◆ Text passage ◆
The Cigarette: A Political History. Sarah Milov. Harvard University Press. 2019.

The Cigarette: A Political History is a groundbreaking book as Sarah Milov intricately unpacks the workings of the tobacco industry in its interactions with farmers, labourers and social movements, a hitherto underexplored area in the history of tobacco in America. Unlike many conventional projects in the field of political history, Milov studies the industry from the ground up – a task that has required considerable methodological inventiveness. The Cigarette is therefore able to show that the tobacco industry is not a monolithic, undefeatable, indefatigable entity, as in depictions in other histories of (Big) tobacco, but rather is more porous, vulnerable and open to challenges.

Because of Milov’s grounded methodology, she is able to excavate where and how the tobacco industry was often, but not always and with a remarkable propensity for recovery, ‘knocked back on its heels by the decentralized tactics of its adversaries in its anti-smoking movement’ (270). Through in-depth historical analysis, Milov also shows the way in which the tobacco industry was able to exploit the perception of the social virtuosity of farmers and workers for its own commercial purposes. And in looking at the spaces between, and beyond, the ‘tobacco industry’ and the ‘population’, Milov is able to demonstrate the ways in which government, regulatory and public policy aims were achieved by private means.

This review will focus on three themes of the book: firstly, the cultivation of the category of the ‘nonsmoker’ by tobacco control activists. Secondly, the discursive similarity between the tobacco industry and the nonsmoker movement – namely their shared focus on ‘efficiency’. And thirdly, how the politics of federalism and questions about the scale of power are deeply entangled with concerns about public health.

As the statistical link between tobacco consumption and its harmful effects on health was clinched and accumulated throughout the mid-twentieth century, tobacco control advocates at the grassroots also came to the fore to play a crucial role in the perception of, and careers in, tobacco and smoking. These groups often exercised the law, specifically environmental laws and the ‘discourse of rights’, to nurture and cultivate the image of a nonsmoker.

The question of public space too began to grow in importance: the nonsmoker had a right to clean air. This aspect became especially important after it was shown that second-hand smoke could be disastrous for the nonsmoker who happened to occupy the same space as the smoker. By the 1980s, nonsmoker rights groups had racked up some serious victories against the tobacco industry – they had not only largely cleared public space of smoke, but also the image of the smoker provoked moral indignation. Again, Milov reminds us that this grassroots movement was shaped by strong class-based interests as the question of ‘efficiency’ and ‘cost’ would play a central role in the nonsmoker movement.

◆ Tasks to perform ◆
• a. In the review of the tobacco history book, why is Milov able to show that the tobacco industry is porous and open to challenges instead of monolithic? Answer in one to three sentences.
• b. Write the next part of the review of the tobacco history book, picking up after its final sentence.
The listing after this review is separate material and has no link to it.

◆ Data segment ◆
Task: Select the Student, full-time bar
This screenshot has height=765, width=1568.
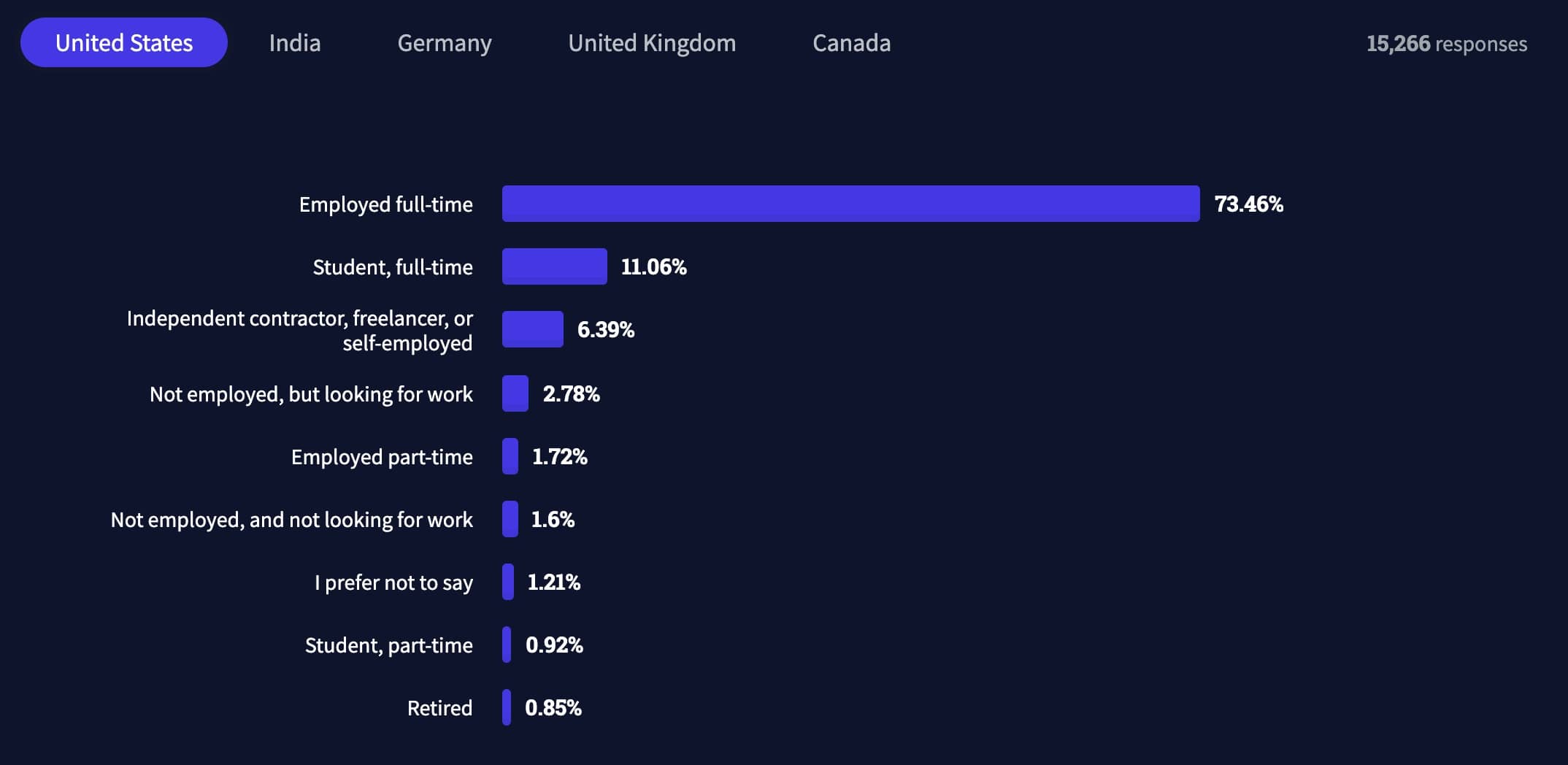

◆ Responses for each task ◆
• a. She studies the industry from the ground up, looking at its dealings with farmers, laborers and social movements instead of following the usual top-down approach of political history. This grounded method lets her uncover where and how the industry's adversaries in the anti-smoking movement knocked it back.

• b.
One of the crucial battlegrounds on which the nonsmoker movement won was in the workplace. This was achieved by centring the question of ‘efficiency’ and the ‘good’ worker. The nonsmoking worker was depicted as more productive as they not only took fewer breaks, but also less sick leave, and potentially saved the company many dollars in insurance payouts. The nonsmoking worker, in other words, was good for business. This rhetoric had considerable reach during the Ronald Reagan presidency.

However, the managerial logic used by the nonsmoking activists pitted them against the labour unions. For one, for the unions, the issue of smoking was less important than more serious workplace hazards. Unions were also sceptical about the intentions of a ban on workplace smoking as it would infringe on the autonomy and time of the worker. And further, the unions felt that this concern over smoking could pose as an alibi to sack workers not in robust health. This was a reminder that tobacco control movements must become conscious of class, and engage seriously with workers’ rights and economic inequality.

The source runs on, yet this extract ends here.